[Date Prev][Date Next][Thread Prev][Thread Next][Date Index][Thread Index]

Re: [Condor-users] jobs stuck in queue



Hi:

On Fri, 2011-08-19 at 17:36 -0300, Fabricio Cannini wrote:

> *nodes:*
> CONDOR_HOST = master
> UID_DOMAIN = internal.domain
> FILESYSTEM_DOMAIN = internal.domain
> SEC_DEFAULT_NEGOTIATION = OPTIONAL
> ALLOW_READ = $(CONDOR_HOST),172.17.8.*
> ALLOW_WRITE = $(CONDOR_HOST),172.17.8.*
> ALLOW_NEGOTIATOR = $(CONDOR_HOST)
> ALLOW_CONFIG = $(CONDOR_HOST),$(FULL_HOSTNAME)
> ENABLE_RUNTIME_CONFIG = True
> ENABLE_PERSISTENT_CONFIG = True
> PERSISTENT_CONFIG_DIR = /etc/condor/config.d
> SETTABLE_ATTRS_CONFIG = *
> USE_NFS         = True
> DEFAULT_DOMAIN_NAME = internal.domain
> ALLOW_DAEMON = *@$(CONDOR_HOST)
> SOFT_UID_DOMAIN = TRUE
> START = TRUE
> TRUST_UID_DOMAIN = TRUE
> STARTD_EXPRS=$(STARTD_EXPRS), DedicatedScheduler, ParallelSchedulingGroup
> SCHEDD_NAME = $(CONDOR_HOST)

> Any tips to what may (not) be going on are very, very, veeeeery welcome.

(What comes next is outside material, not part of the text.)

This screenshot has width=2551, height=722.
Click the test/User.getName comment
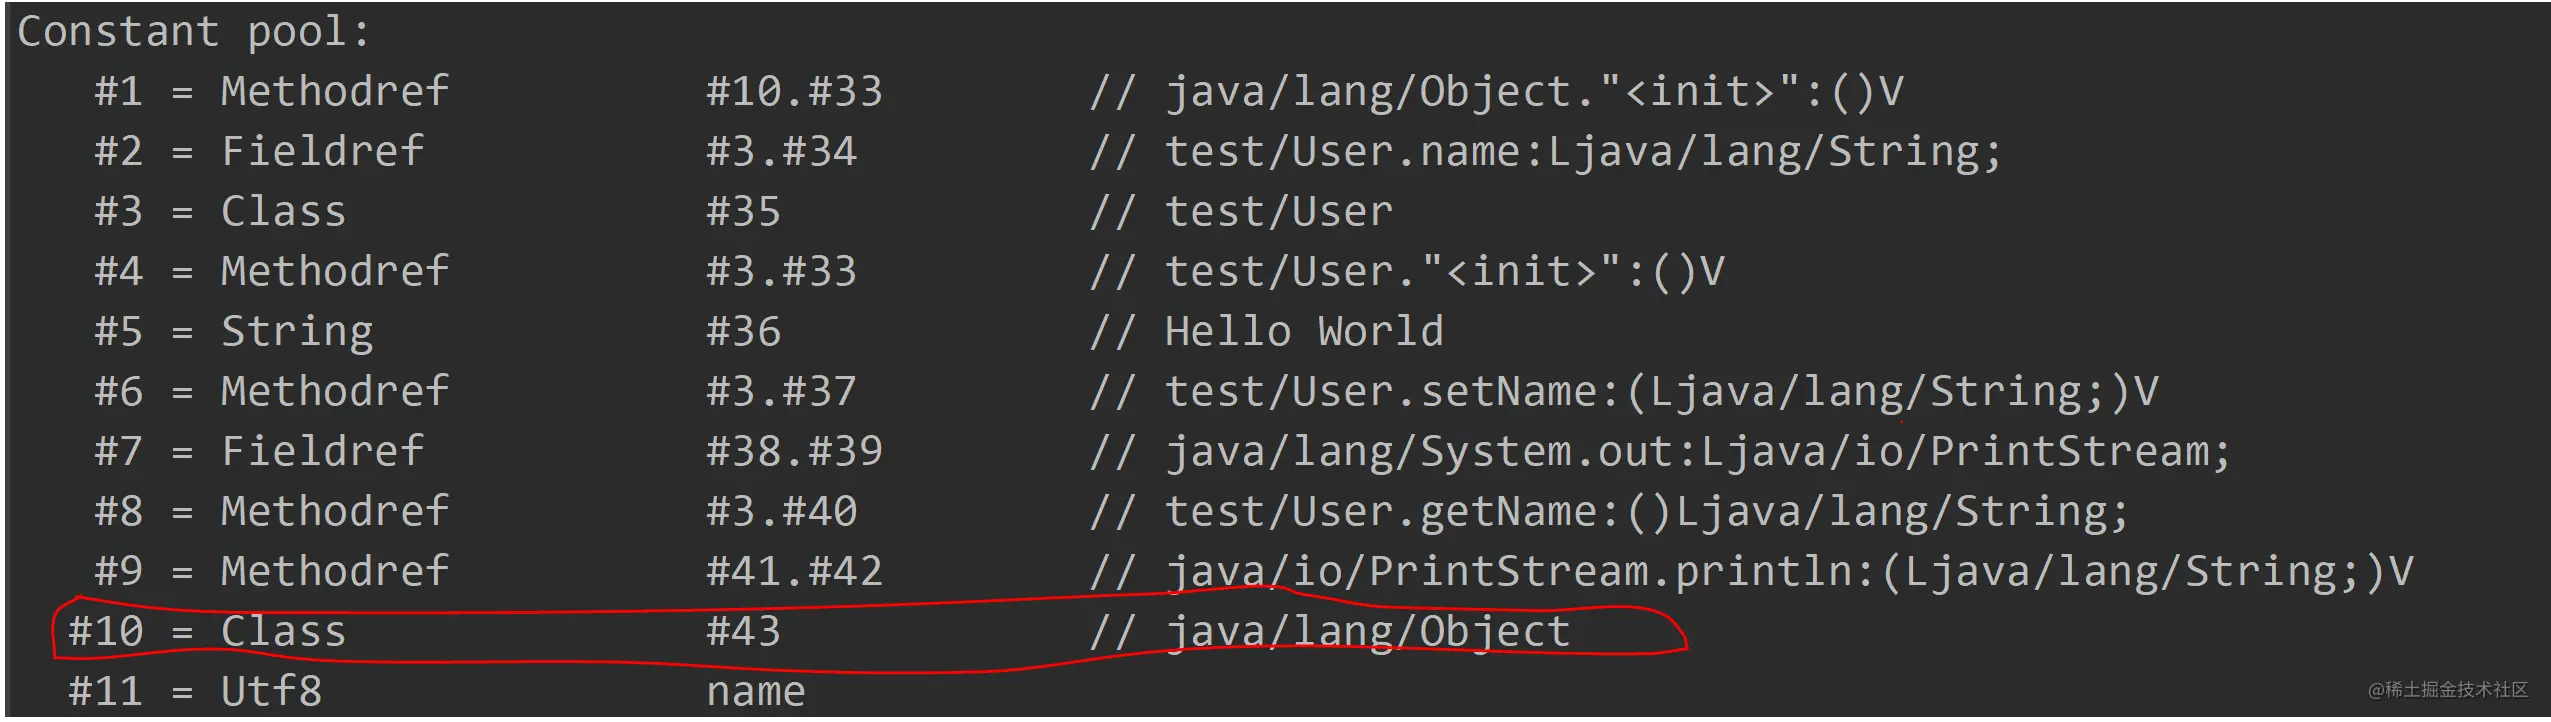pyautogui.click(x=1609, y=513)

It doesn't look like you defined DedicatedScheduler on your execute
nodes. Likely needs to look like:

DedicatedScheduler = "DedicatedScheduler@xxxxxxxxxxxxxxxxxxxxxx"

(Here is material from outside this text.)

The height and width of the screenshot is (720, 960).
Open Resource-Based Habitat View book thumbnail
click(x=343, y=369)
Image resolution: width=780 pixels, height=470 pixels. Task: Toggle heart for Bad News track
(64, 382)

Without this attribute, your scheduler will not match parallel jobs with
dedicated execute nodes.

Take a look at
http://www.cs.wisc.edu/condor/manual/v7.6/3_13Setting_Up.html#SECTION0041310100000000000000
for more information.

Best of luck,
DJH